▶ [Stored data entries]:
........

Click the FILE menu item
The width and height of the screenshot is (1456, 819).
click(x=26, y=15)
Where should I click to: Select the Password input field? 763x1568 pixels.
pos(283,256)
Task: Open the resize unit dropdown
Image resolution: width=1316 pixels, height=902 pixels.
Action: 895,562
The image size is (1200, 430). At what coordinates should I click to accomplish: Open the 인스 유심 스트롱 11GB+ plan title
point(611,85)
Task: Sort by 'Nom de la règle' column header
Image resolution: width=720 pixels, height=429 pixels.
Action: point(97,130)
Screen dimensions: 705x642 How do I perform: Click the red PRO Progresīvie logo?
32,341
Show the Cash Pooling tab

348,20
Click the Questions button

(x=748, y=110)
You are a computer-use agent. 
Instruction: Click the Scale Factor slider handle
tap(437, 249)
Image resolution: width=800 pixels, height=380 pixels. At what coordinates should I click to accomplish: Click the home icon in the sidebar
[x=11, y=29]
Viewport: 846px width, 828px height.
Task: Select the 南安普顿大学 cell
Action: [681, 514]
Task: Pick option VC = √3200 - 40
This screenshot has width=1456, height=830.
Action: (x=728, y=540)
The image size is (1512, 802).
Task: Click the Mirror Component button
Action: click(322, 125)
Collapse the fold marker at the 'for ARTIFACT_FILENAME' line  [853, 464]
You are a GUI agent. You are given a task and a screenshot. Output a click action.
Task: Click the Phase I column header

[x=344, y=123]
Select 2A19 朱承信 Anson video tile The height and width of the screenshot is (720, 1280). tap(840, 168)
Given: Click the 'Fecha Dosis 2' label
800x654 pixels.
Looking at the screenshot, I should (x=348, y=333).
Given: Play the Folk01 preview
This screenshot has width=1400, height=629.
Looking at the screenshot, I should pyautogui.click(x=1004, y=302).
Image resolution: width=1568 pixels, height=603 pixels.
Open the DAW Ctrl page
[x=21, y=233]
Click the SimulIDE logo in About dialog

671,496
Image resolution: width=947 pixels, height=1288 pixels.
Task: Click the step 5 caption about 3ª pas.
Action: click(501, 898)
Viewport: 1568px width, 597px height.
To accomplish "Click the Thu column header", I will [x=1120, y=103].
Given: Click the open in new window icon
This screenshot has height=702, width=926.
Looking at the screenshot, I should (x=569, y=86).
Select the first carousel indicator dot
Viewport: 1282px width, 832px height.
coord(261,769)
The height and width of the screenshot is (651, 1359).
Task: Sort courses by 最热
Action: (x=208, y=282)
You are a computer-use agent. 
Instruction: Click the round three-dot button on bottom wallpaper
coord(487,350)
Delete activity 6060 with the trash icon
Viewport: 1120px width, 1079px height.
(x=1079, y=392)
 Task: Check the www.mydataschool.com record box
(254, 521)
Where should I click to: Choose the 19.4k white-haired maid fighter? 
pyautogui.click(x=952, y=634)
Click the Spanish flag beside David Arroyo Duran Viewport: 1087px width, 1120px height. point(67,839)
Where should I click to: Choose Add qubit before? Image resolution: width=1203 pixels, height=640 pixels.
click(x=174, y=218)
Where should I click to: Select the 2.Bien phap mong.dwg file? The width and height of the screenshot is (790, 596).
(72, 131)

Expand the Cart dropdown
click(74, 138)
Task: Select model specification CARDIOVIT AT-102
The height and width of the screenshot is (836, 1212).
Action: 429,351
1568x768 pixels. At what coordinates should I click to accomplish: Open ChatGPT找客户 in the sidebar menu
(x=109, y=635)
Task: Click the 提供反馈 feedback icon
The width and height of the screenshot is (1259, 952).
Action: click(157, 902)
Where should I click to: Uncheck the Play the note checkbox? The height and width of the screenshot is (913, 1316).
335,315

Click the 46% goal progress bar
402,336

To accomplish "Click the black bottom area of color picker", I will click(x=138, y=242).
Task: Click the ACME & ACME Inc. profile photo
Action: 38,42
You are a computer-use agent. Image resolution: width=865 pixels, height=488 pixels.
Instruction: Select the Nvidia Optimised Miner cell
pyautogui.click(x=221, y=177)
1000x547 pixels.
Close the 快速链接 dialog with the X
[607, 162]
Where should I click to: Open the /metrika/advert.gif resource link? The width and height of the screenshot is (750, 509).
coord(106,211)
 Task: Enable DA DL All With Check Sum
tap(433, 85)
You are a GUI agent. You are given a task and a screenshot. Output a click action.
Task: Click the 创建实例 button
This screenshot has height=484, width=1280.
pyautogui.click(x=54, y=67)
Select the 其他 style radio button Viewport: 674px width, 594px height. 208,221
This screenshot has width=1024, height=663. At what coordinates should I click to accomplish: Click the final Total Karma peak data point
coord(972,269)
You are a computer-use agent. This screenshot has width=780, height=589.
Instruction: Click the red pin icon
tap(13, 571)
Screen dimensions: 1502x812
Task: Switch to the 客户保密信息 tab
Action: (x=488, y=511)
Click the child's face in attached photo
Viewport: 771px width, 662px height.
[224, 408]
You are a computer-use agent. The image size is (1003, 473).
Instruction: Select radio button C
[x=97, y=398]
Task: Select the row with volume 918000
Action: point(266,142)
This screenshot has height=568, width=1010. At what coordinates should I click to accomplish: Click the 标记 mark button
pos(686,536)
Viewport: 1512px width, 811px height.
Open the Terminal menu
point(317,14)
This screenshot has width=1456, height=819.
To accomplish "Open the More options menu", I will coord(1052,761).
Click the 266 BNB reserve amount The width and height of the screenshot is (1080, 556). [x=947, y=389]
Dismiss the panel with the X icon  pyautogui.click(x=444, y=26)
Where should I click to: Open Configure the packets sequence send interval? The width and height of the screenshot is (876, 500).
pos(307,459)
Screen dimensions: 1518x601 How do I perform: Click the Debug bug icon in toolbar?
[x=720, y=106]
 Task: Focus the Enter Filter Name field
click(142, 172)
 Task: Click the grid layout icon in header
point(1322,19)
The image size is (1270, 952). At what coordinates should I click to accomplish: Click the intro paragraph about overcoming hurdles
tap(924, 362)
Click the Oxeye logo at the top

........

▶ [TASK REQUIREMENTS]:
Every line in the data that holds "computer" should be copied out.

▶ [WRITTEN ANSWER]:
You are a computer-use agent. 
You are a computer-use agent. 
You are a computer-use agent. Image resolution: width=865 pixels, height=488 pixels.
You are a computer-use agent. This screenshot has width=780, height=589.
You are a computer-use agent. The image size is (1003, 473).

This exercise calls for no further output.